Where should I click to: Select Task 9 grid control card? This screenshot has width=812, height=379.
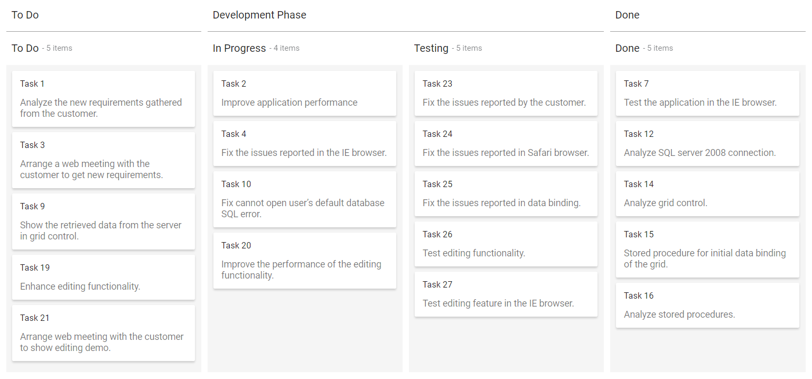104,221
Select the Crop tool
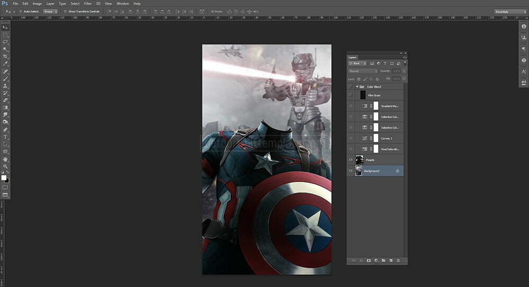 5,56
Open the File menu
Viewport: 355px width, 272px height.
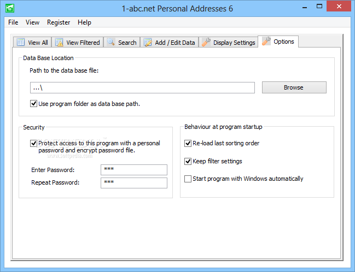pos(13,22)
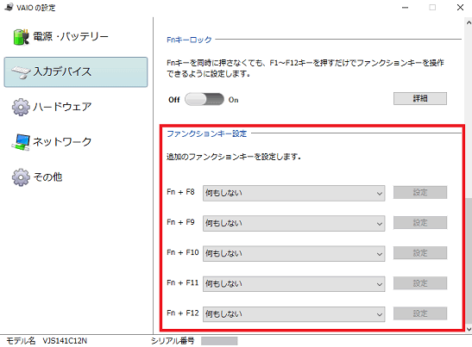Viewport: 472px width, 347px height.
Task: Click the その他 gear icon
Action: pyautogui.click(x=21, y=177)
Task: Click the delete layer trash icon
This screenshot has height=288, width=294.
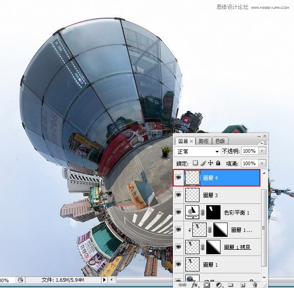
- - -
• _Work to do_: Can you print, word for word, the records from the line containing "Select the Crop tool" through the end of the records, including both ends and leaving out the pictures?

• _Expected answer_:
Select the Crop tool
 5,56
Open the File menu
Viewport: 355px width, 272px height.
pos(13,22)
Viewport: 472px width, 347px height.
Task: Click the その他 gear icon
Action: pyautogui.click(x=21, y=177)
Task: Click the delete layer trash icon
This screenshot has height=288, width=294.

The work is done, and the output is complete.